Sometimes football people say that a truly great footballer has to be able to grab a game by the scruff of the neck, do everything themselves, dominate the game, have every skill in the book. I say nonsense. Football is about excellence and results in a team context. A great footballer, has the most positive possible effect on the results of his team over the longest possible period of time. Greatness in football is just as much about an absence of negatives as much as positives. How many times have you seen a team mate shouting at Giggs, or has he been sent off, or really just fucked things up for his team?
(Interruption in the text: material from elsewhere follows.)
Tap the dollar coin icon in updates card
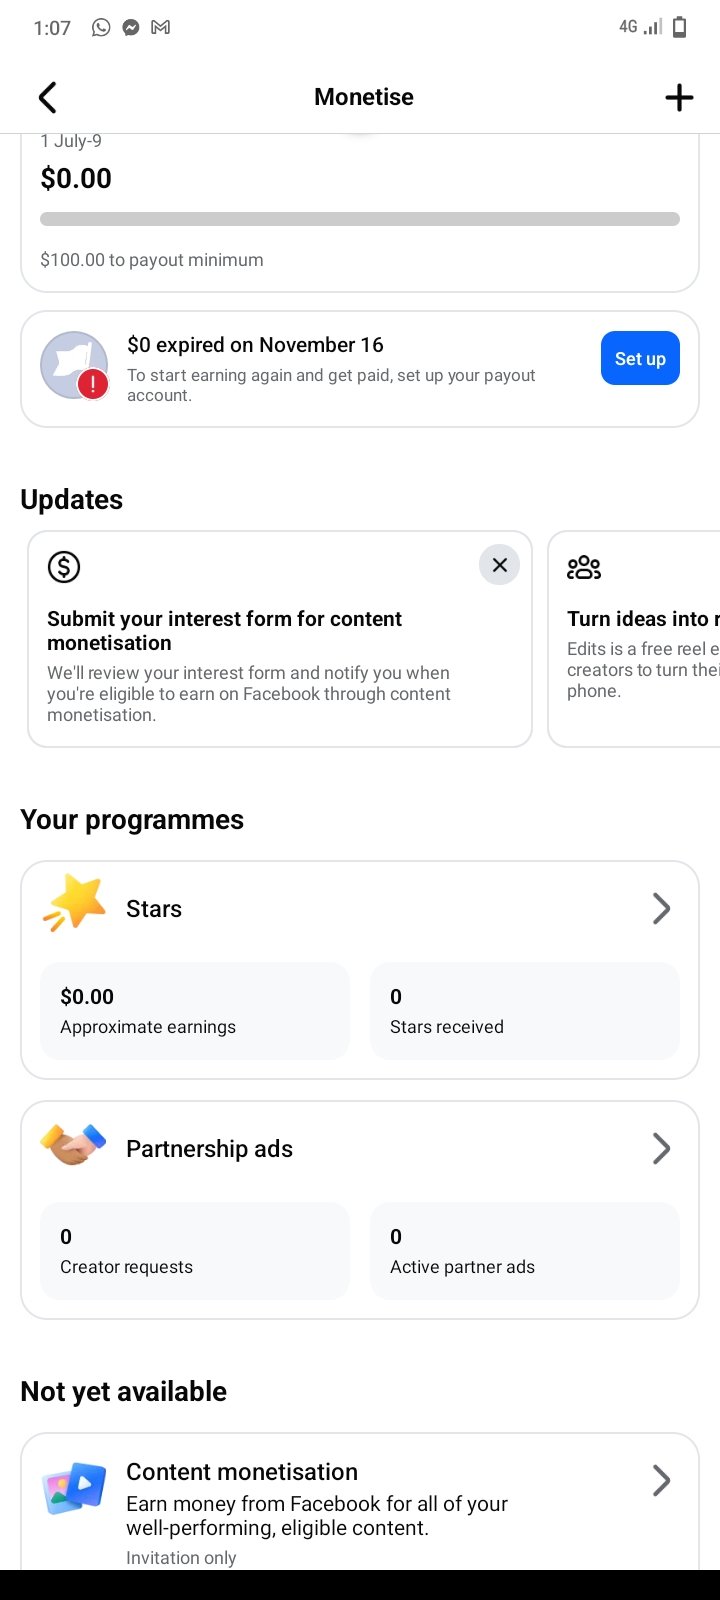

And, like I said, lest we forget, he was also brilliant. A Giggs highlight reel on youtube is as good as anything you'll ever see. He scored plenty of goals, great goals, and more than that, he set up goals, probably set up more goals than any other player has ever set up. Even if he wasn't dominating a game or even playing well, at the right time he'd deliver the right cross to make a 1-1 a 2-1 and get the points that added up to the title at the end of the season.
So, there we go, Number 12. I'm not sure it's even high enough. Giggs is, by far, the main player of the Premier League age, and the Premier League is the most highly developed level ever reached in British sport, for all its flaws. 11 would have made more sense, of course. Oh well.

11. Ian Botham (Cricket, 1970s-1990s)
From my favourite sportsman to one of my very least favourite, I have at least done Botham the service of providing a photo of him his magnificent early 80s prime, rather than his mid/late 80s period as simply the worst looking person in the world. Which coincided with him also not being that good at cricket any more.
So, someone my age might fall into the trap of thinking that, on a global scale, Botham was good but not great. But I'd be wrong. The last 6 years of his test career should be forgotten about. He only took 28 wickets in the last 6/7 years of his test career, having taken about 350 in in the first 7/8.
Great Botham was great. Properly quick, a natural wicket taker, a fine fine batsman with 13 test centuries, he lives up to the legend. If he played now, goodness, he'd be a billionaire.
I could go on now about what a chump he is, but I won't. I save that for facebook. He was England's best all round cricketer, and though he did tail off, he didn't spectacularly blow it or fail to live up to his talent, he just got a bit worse as he got fatter and more injury-prone, like most of us do.
Also played league football and has walked a long way, apparently.